My kids are on my mind a lot lately.

If my life were perfect, I would probably work part-time and devote so much more time to my kids. I would be the mom who is at every activity. I would be the mom with home-cooked meals every night. I would be the mom with fresh-baked cookies after school.

If my life were perfect, I would have put my kids in a private Christian school from the time they were little. I would spend hours praying for my kids, with my kids. I would commit myself to working with the youth at our church. I would be the sponsor the youth minister always knew he could count on.

If my life were perfect, I would never give my kids the left-overs. They would always get the best. We would spend countless hours every summer having fun, creating memories, finding creative ways to entertain ourselves. I would be the fun mom, always ready for an adventure.

But my life isn’t perfect.

I cooked a good meal last night. It’s probably the first real meal I’ve cooked in at least three weeks. We’ve kind of just been scrounging around, everyone finding something for themselves. Even last night, I was home from work late enough that we still didn’t sit down and eat together. My plate of chicken was being eaten faster than I could get it cooked.

I managed to take one day off this summer to spend with my kids.
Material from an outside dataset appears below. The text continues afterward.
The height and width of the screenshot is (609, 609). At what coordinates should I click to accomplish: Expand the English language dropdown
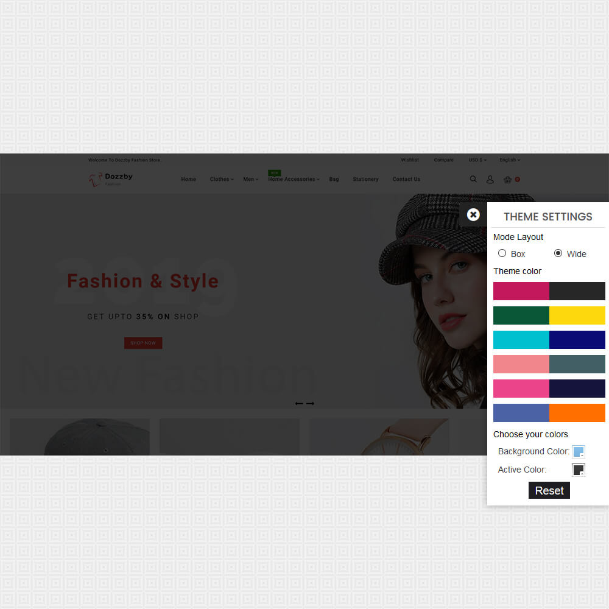[x=509, y=160]
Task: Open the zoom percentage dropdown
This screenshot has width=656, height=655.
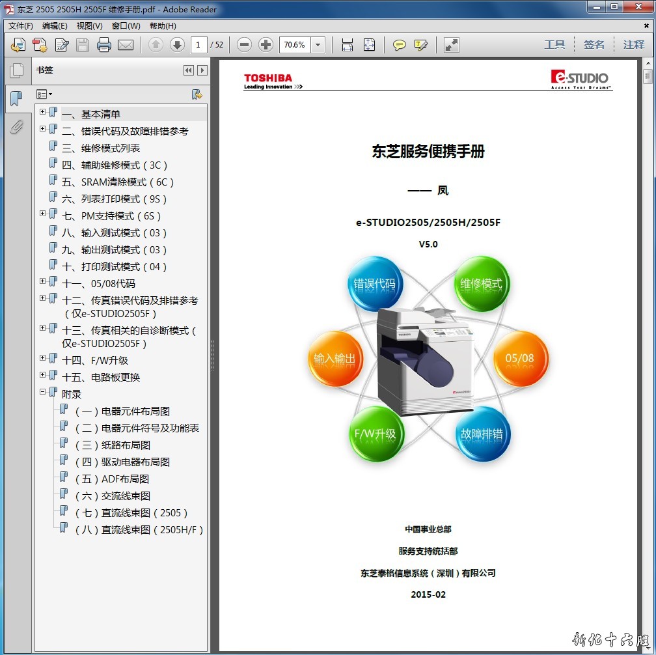Action: [318, 45]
We went to Turner Falls, a beautiful area south of Oklahoma City where we hiked and played in the water. It was a great little get-away. But it was the only day I’ve been able to just play with my kids. The rest of my summer has been spent working.

My oldest moves to college in less than two weeks. Our year has been so chaotic and exhausting that it really hasn’t sunk in with me. I marched through his senior year like a zombie, watching all of the lasts slip through my hands without savoring them. I don’t think any of it has hit me yet.

My younger son stays so busy with his activities. I almost can’t keep up with him. We often seem to just pass in the night, with very few words spoken. It might be that the only words I speak are mom commands: “Clean your room.” “Mow the yard.” “Carry out the trash.” I long for real conversations with him.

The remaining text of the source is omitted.